**Exercise text**:

+ + + +

Examples#
On the following page, examples will be given how the code can be used. The first part covers scripts and functions that can be used directly from the terminal while the second part gives a more detailed look on the different functionalities.
Calculate WPs#
This package contains a script to calculate tagger working points (WPs).
The script is working_points.py and can be run after installing this package with
wps \
--ttbar "path/to/ttbar/*.h5" \
--tagger GN2v01 \
--fc 0.1
Both the --tagger and --fc options accept a list if you want to get the WPs for multiple taggers.
If you are doing c-tagging or xbb-tagging, dedicated fx arguments are available ()you can find them all with -h.
If you want to use the ttbar WPs get the efficiencies and rejections for the zprime sample, you can add --zprime "path/to/zprime/*.h5" to the command.
Note that a default selection of $p_T > 250 ~GeV$ to jets in the zprime sample.
If instead of defining the working points for a series of signal efficiencies, you wish to calculate a WP corresponding to a specific background rejection, the --rejection option can be given along with the desired background.

+ + + +

**Data excerpts**:
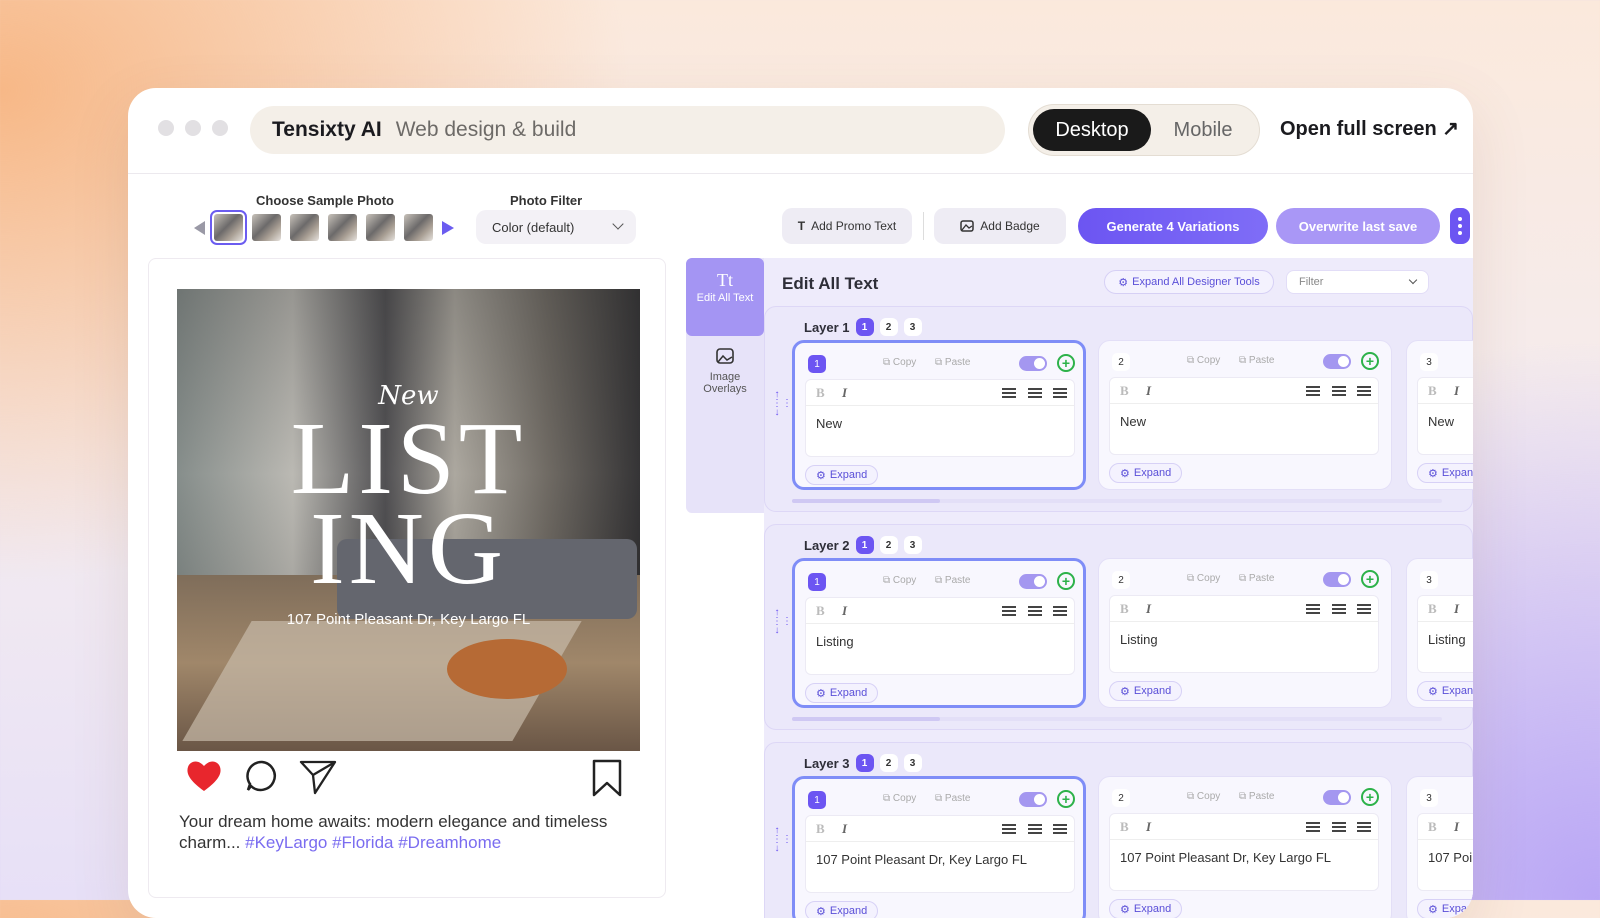  I want to click on add-promo-text-button: T Add Promo Text, so click(847, 226).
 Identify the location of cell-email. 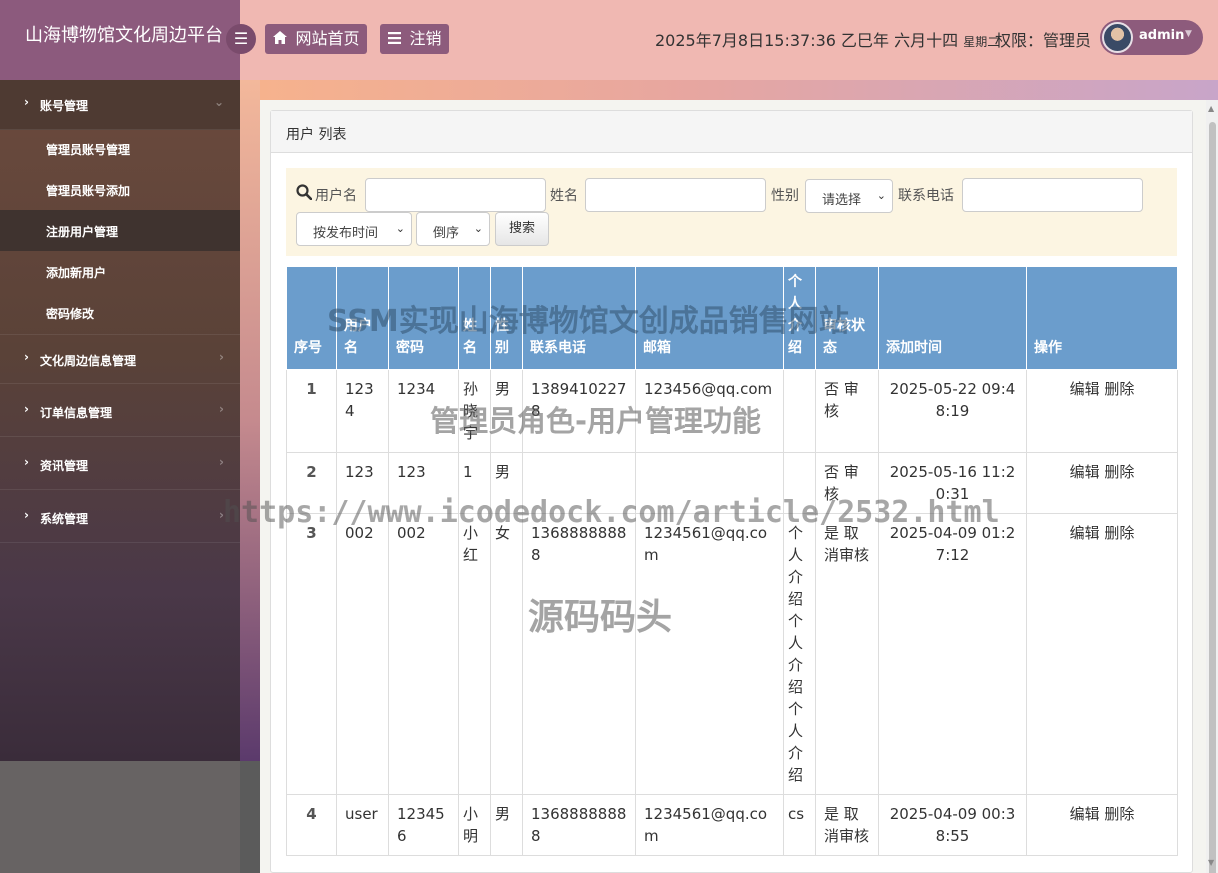
(710, 483).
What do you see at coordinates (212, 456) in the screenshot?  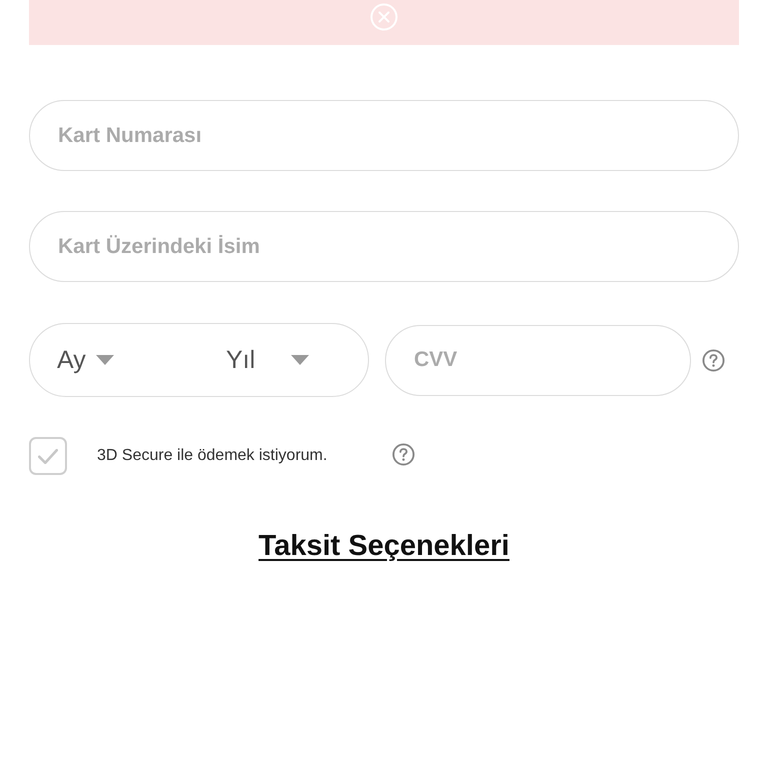 I see `secure-label: 3D Secure ile ödemek istiyorum.` at bounding box center [212, 456].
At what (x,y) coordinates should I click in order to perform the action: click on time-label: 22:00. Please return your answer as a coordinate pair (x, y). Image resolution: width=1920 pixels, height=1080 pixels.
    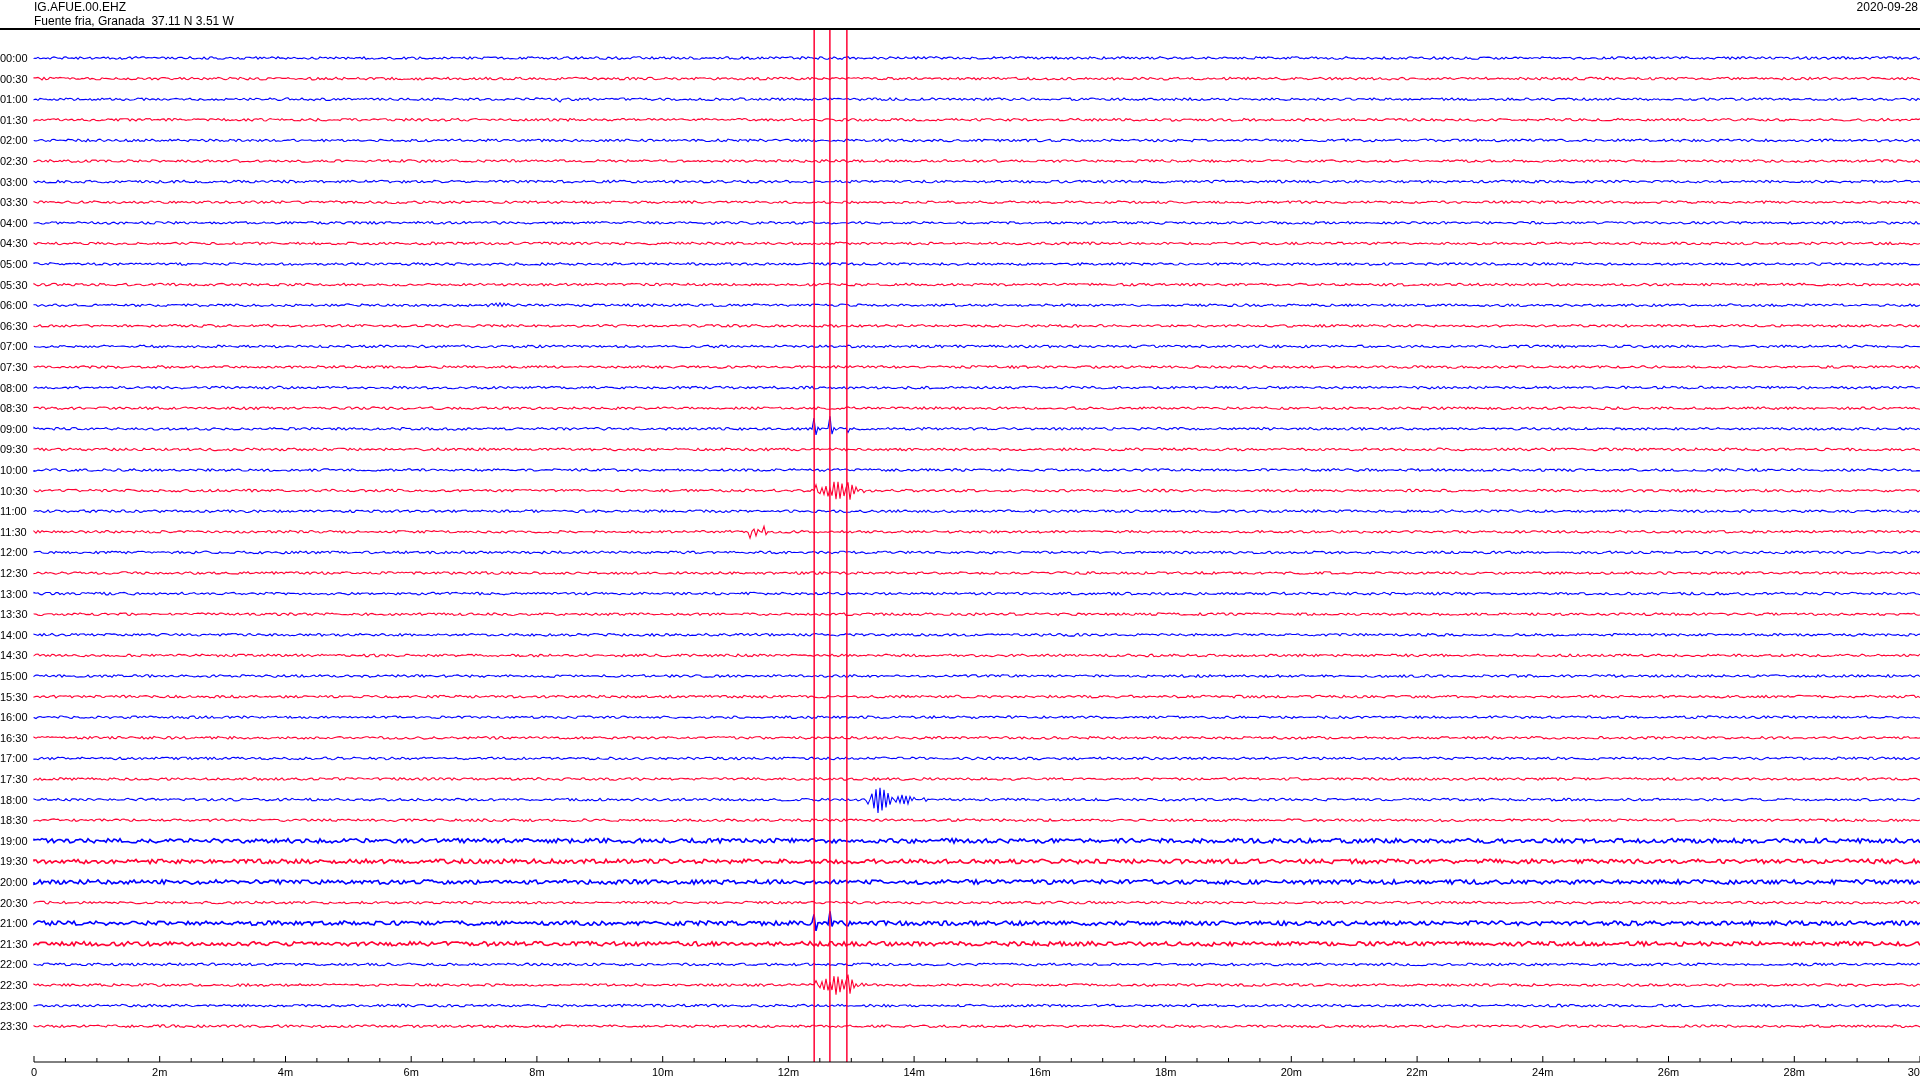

+ + + +

**Activity list**:
• A. In the documentation on calculating tagger working points, why do the --tagger and --fc options accept a list? Answer in one to three sentences.
• B. According to the documentation on calculating tagger working points, what is the name of the script that calculates them?
• C. Pick up the documentation on calculating tagger working points right after its last sentence and continue it.

**Results in order**:
• A. They accept a list so that you can get the working points for multiple taggers in one run.

• B. The script is working_points.py.

• C.
By default the working points are printed to the terminal, but you can save the results to a YAML file with the --outfile option.
See wps --help for more options and information.
Calculate efficiency at discriminant cut#
The same script can be used to calculate the efficiency and rejection values at a given discriminant cut value.
The script working_points.py can be run after intalling this package as follows
wps \
--ttbar "path/to/ttbar/*.h5" \
--tagger GN2v01 \
--fx 0.1
--disc_cuts 1.0 1.5
The --tagger, --fx, and --outfile follow the same procedure as in the ‘Calculate WPs’ script as described above.
H5 Utils#
Create virtual file#
This package contains a script to easily merge a set of H5 files. A virtual file is a fast and lightweight way to wrap a set of files. See the h5py documentation for more information on virtual datasets.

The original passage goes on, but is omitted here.